### TO DO
Find "Where should I" below and begin at its line; stop after the line with "Sort files by Date modified column". Output those lines exactly, without pictures.

### TASK MATERIAL

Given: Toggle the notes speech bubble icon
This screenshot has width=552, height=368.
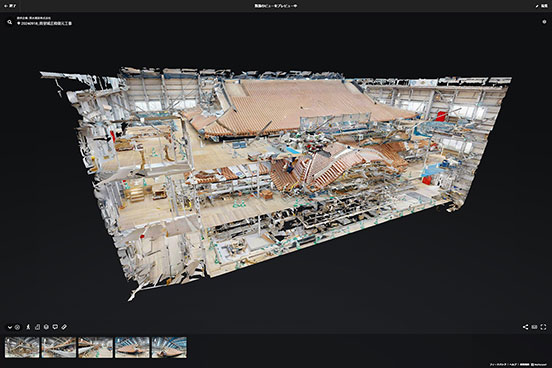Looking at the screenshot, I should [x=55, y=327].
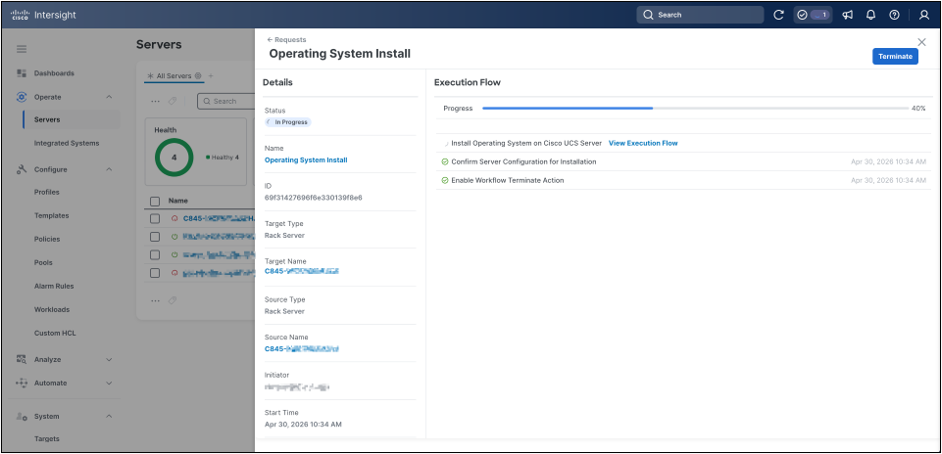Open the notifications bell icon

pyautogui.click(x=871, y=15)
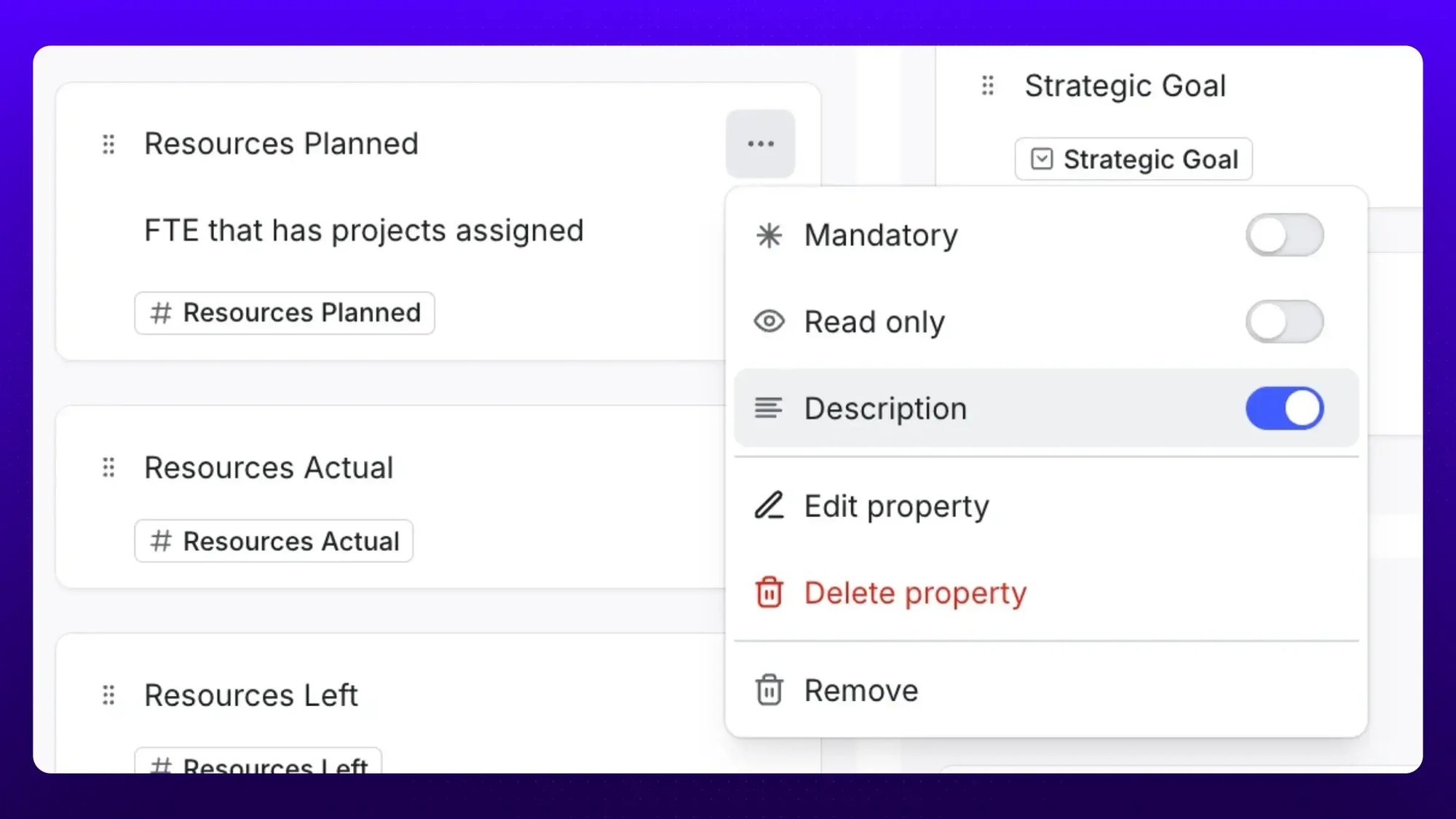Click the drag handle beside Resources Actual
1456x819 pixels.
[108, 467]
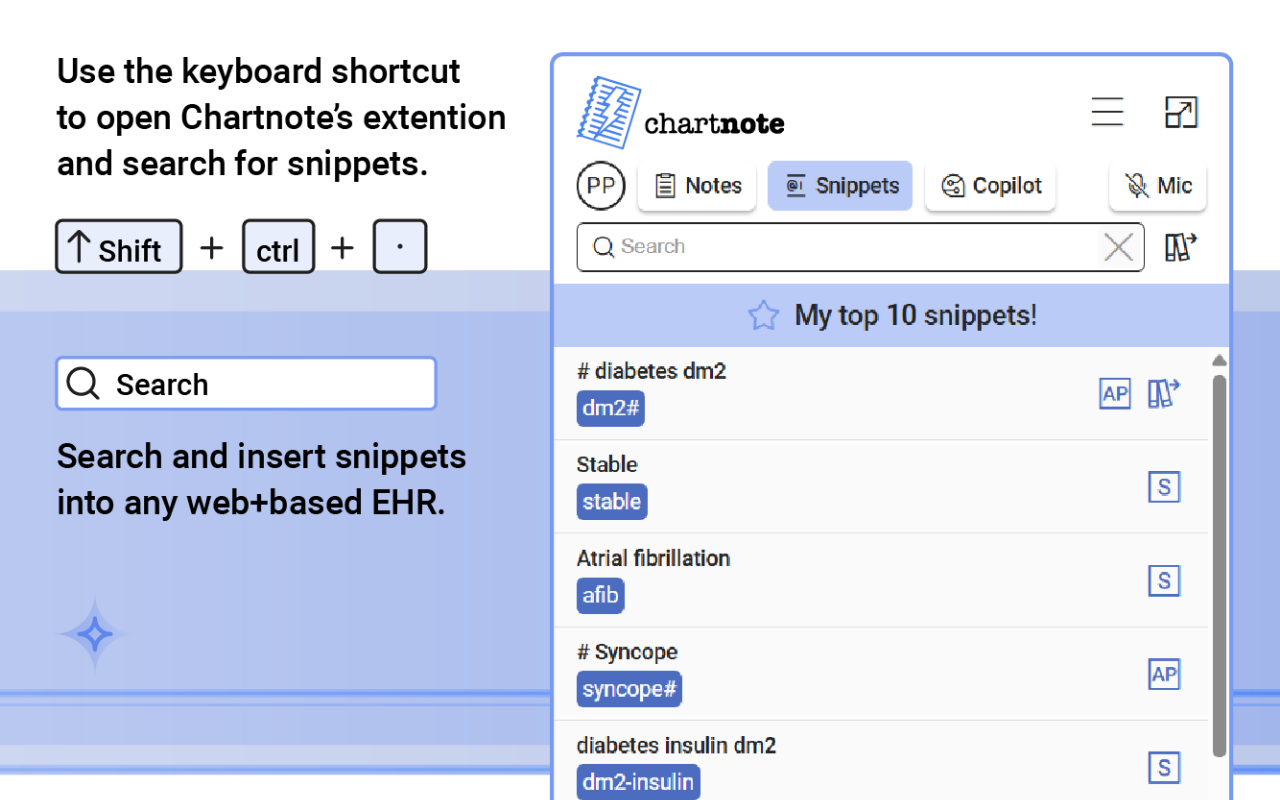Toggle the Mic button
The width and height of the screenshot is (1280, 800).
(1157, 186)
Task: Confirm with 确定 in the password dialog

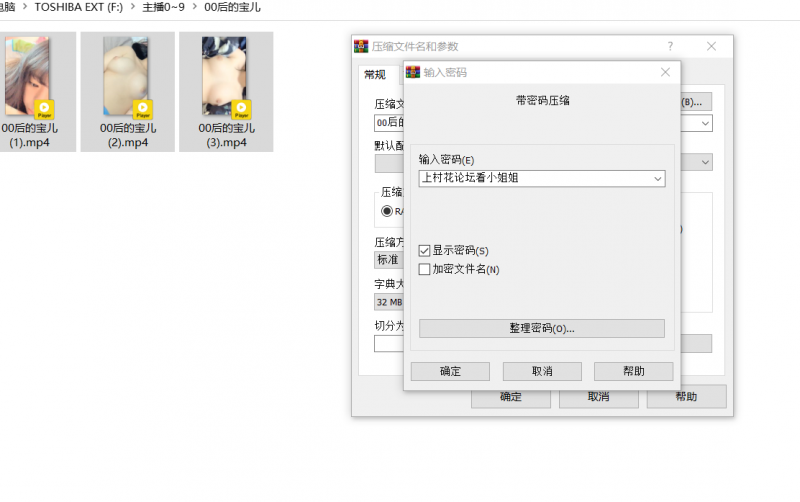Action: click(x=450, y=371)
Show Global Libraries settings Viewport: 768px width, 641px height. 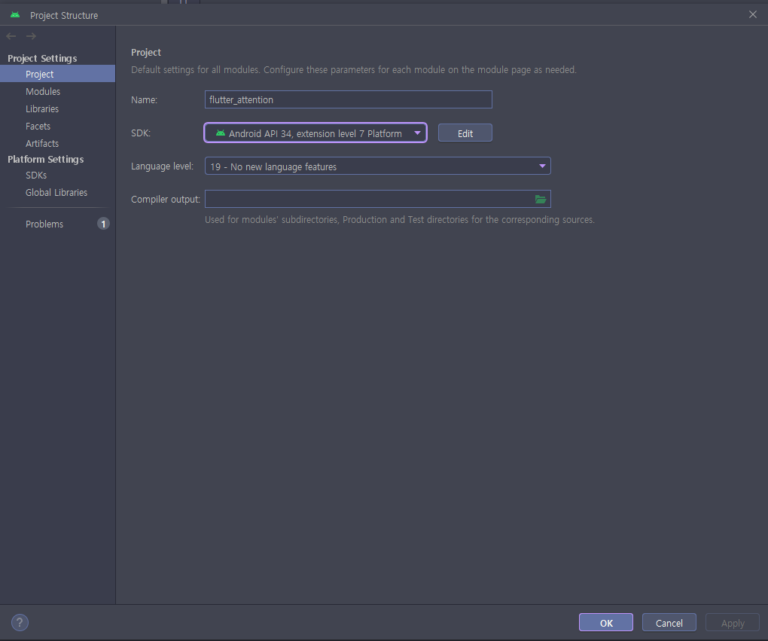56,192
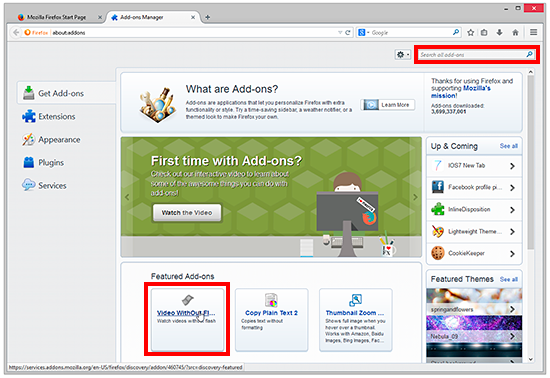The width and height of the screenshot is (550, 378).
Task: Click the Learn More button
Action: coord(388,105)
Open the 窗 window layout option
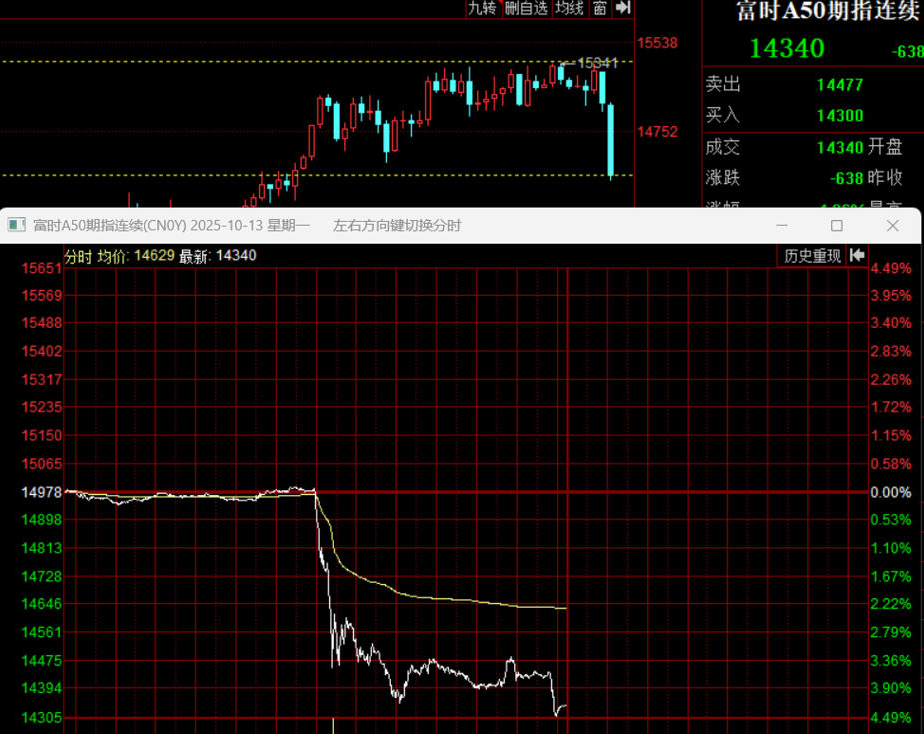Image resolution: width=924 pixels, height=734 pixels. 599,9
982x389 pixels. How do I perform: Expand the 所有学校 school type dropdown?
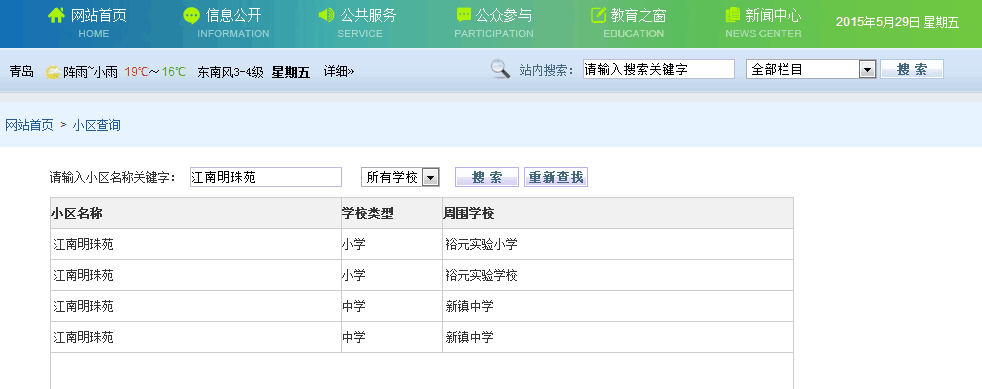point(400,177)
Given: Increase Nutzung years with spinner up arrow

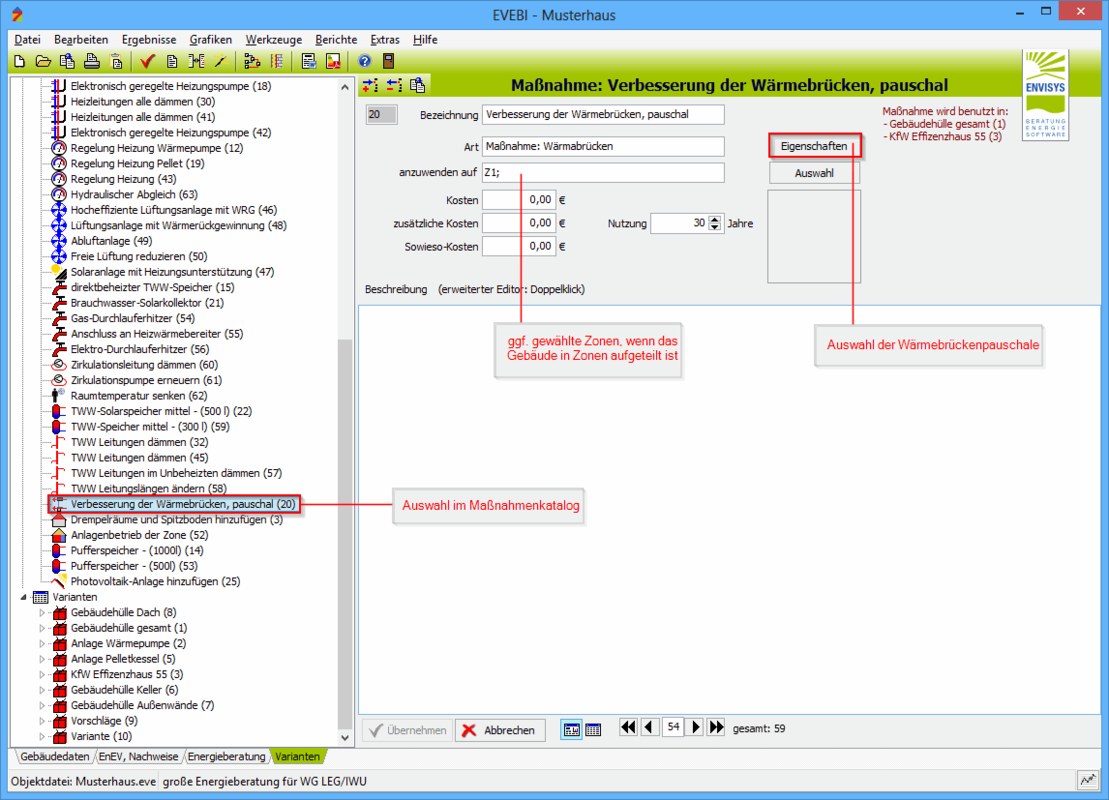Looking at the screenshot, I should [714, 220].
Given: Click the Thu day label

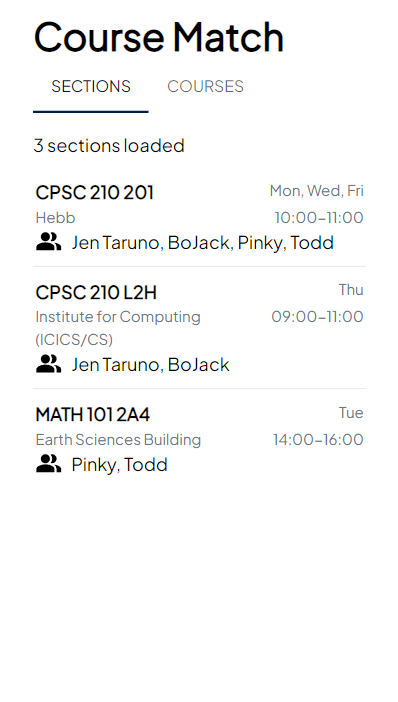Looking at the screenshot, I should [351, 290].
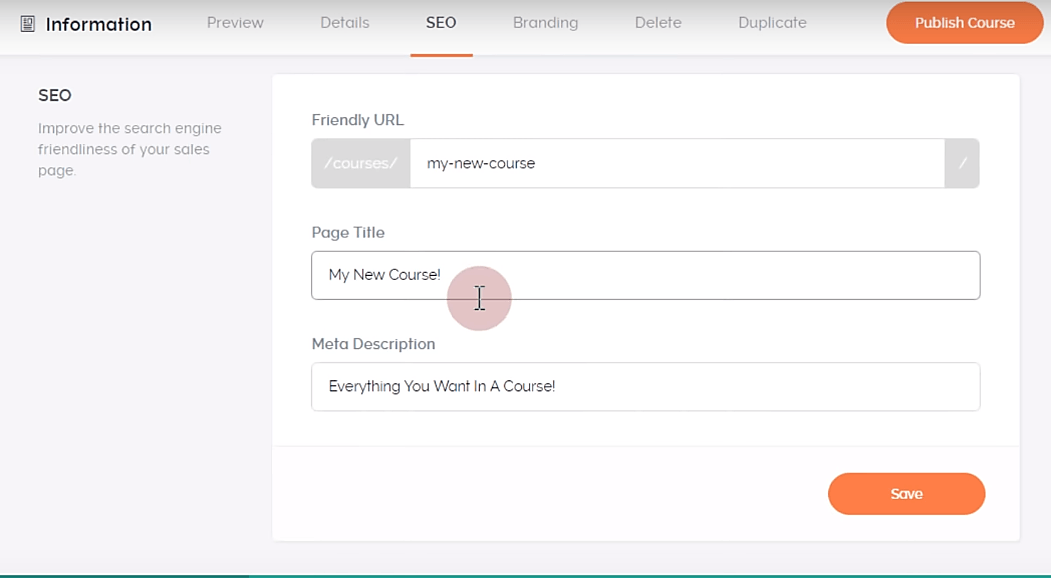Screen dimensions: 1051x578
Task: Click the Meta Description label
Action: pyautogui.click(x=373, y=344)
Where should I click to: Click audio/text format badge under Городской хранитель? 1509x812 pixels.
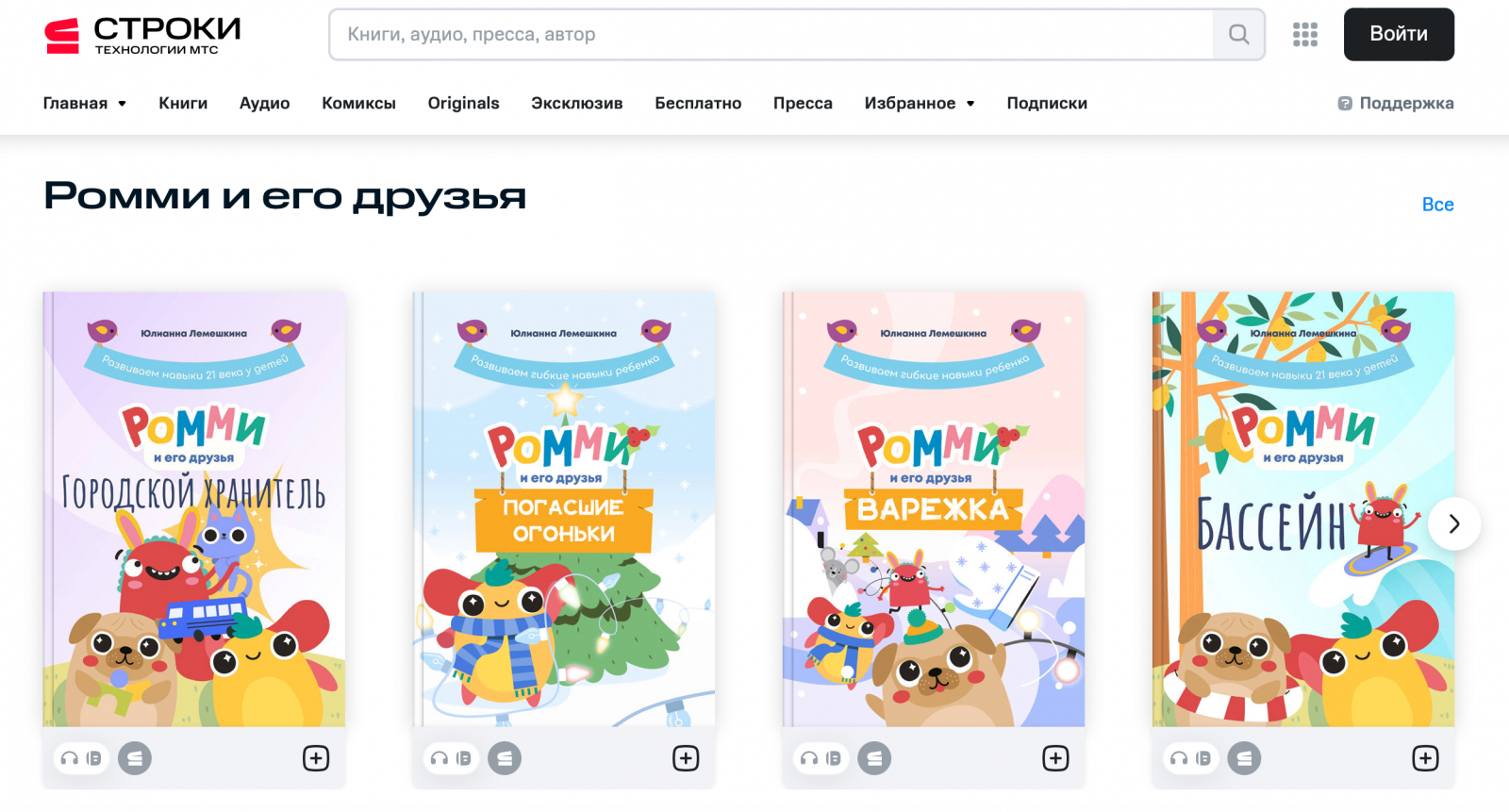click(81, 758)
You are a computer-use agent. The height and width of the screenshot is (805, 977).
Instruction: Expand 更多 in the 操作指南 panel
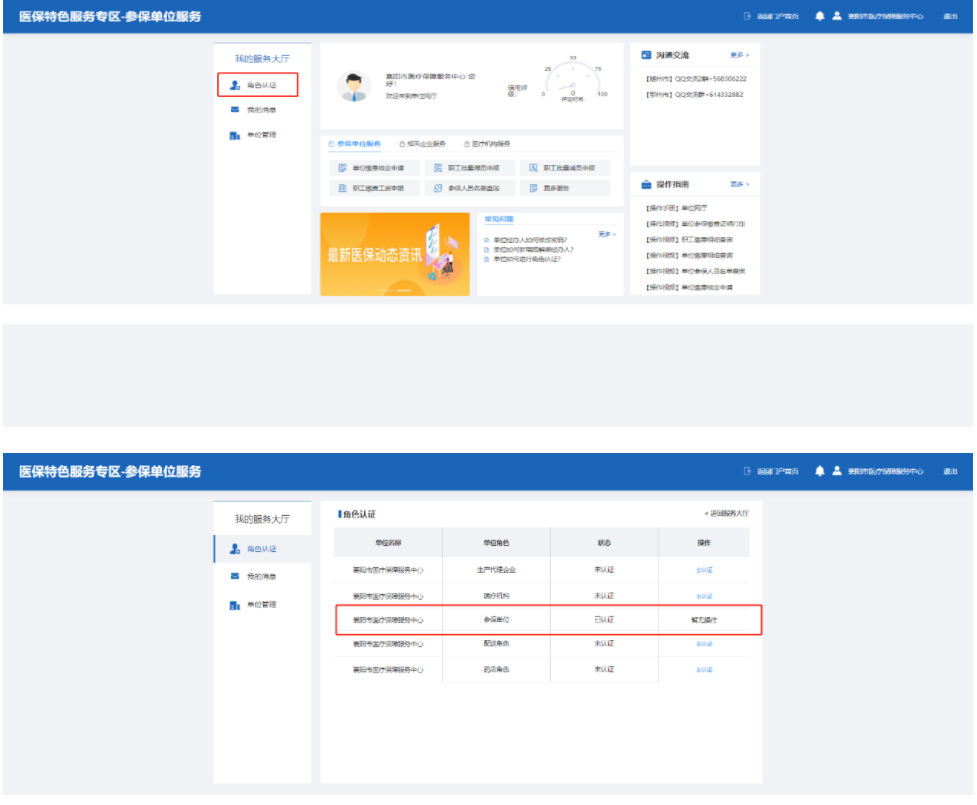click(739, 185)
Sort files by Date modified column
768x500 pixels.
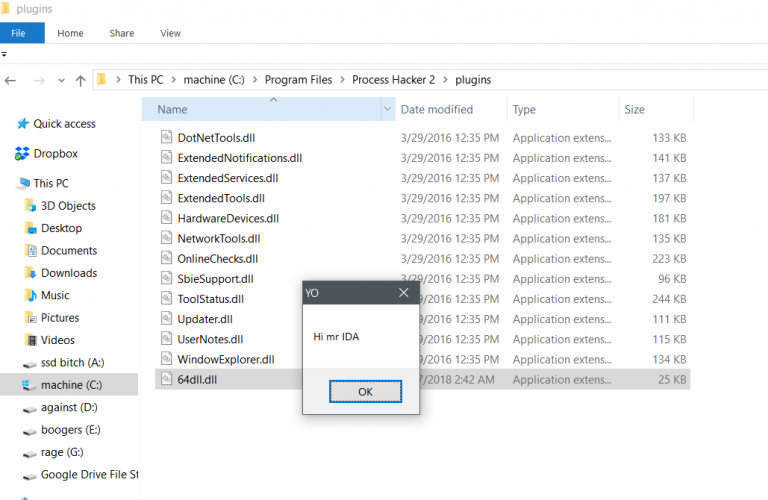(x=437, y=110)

### ANSWER TO THIS TASK
Where should I click to: Click audio/text format badge under Городской хранитель? 1509x812 pixels.
click(81, 758)
You are a computer-use agent. The height and width of the screenshot is (805, 977).
Instruction: Expand 更多 in the 操作指南 panel
click(739, 185)
Sort files by Date modified column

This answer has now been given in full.